- [Document extract]:
******

Off-topic, Moriond 2013 (right sidebar has link to live broadcast): ATLAS' diphoton rate is \(1.64\pm 0.30\) times the Standard Model, 2.1 or 2.3 sigma too much...
Two bright Gentlemen whom I know from Harvard, Joshua Lapan and Alex Maloney, and two bright Ladies who are actually at Harvard right now, Alejandra Castro and Maria Rodriguez (yes, their affiliation footnotes are marked as ABBA on the title page, and yes, "A" are females while "B" are males), published a wonderful paper
Black Hole Monodromy and Conformal Field Theory
of the kind that makes one happy, somewhat humble, and somewhat proud to have helped to make similar developments possible. Almost exactly 10 years ago, your humble correspondent and Andy Neitzke wrote a paper (with numerous colorful pictures; I've been almost always using TkPaint to create them: a cool mini-tool) that introduced the "monodromy method" (monodromies around singular point in the complexified \(r\) plane of black hole solutions that mix up the linear space of solutions to the Klein-Gordon and other equations on that background) into the black hole research.

******

- [Data provided]:
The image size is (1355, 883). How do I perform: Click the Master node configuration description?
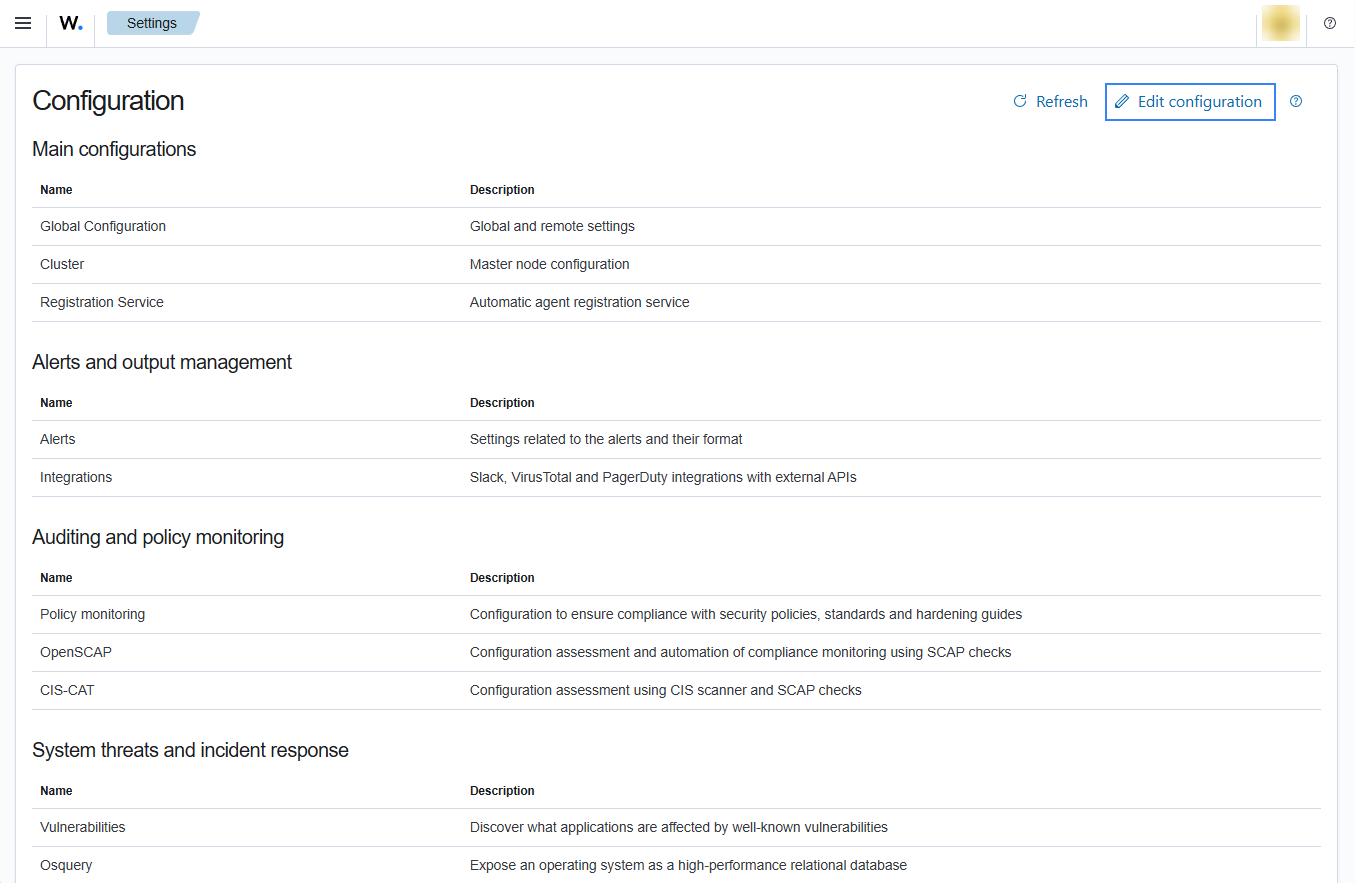tap(549, 264)
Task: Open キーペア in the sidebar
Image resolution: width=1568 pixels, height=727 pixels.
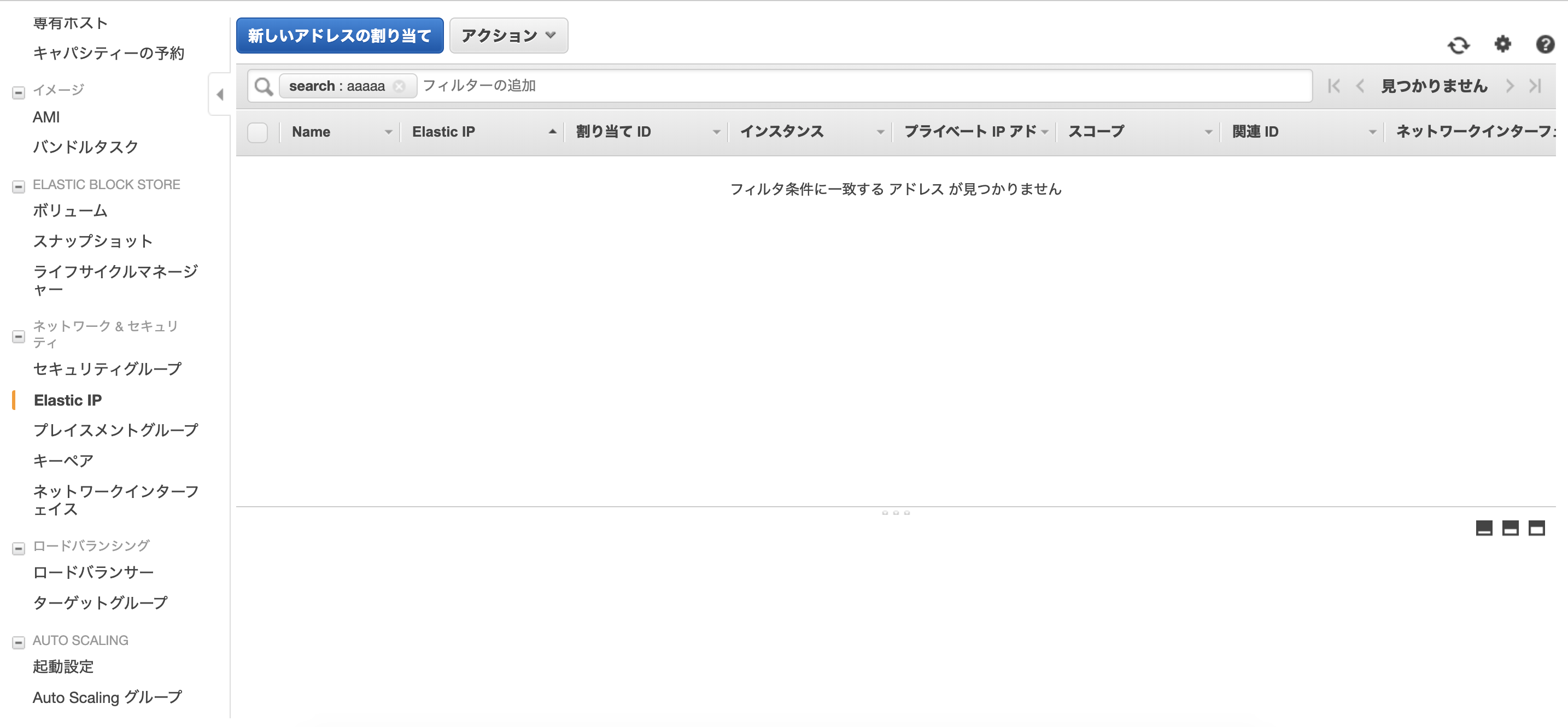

******

- [Stated goal A]: According to the blog excerpt, what tool did the writer almost always use to create the pictures?
- [Stated goal B]:
Decide whether each statement below agrees with the blog excerpt. Answer yes or no for each, and quote the deciding words.
(i) The writer and Andy Neitzke wrote their paper about ten years ago.
(ii) Alejandra Castro and Maria Rodriguez are the authors marked "B" on the title page.
(iii) The paper that the four physicists published is titled "Black Hole Monodromy and Conformal Field Theory".
- [Stated goal C]: Reproduce the part of the blog excerpt that opens with the words containing "Off-topic, Moriond 2013" and closes with "sigma too much...".

- [Correct answer A]: TkPaint

- [Correct answer B]:
(i) Yes: "Almost exactly 10 years ago, your humble correspondent and Andy Neitzke wrote a paper"
(ii) No: "two bright Ladies who are actually at Harvard right now, Alejandra Castro and Maria Rodriguez" and ""A" are females while "B" are males"
(iii) Yes: "Black Hole Monodromy and Conformal Field Theory"

- [Correct answer C]:
Off-topic, Moriond 2013 (right sidebar has link to live broadcast): ATLAS' diphoton rate is \(1.64\pm 0.30\) times the Standard Model, 2.1 or 2.3 sigma too much...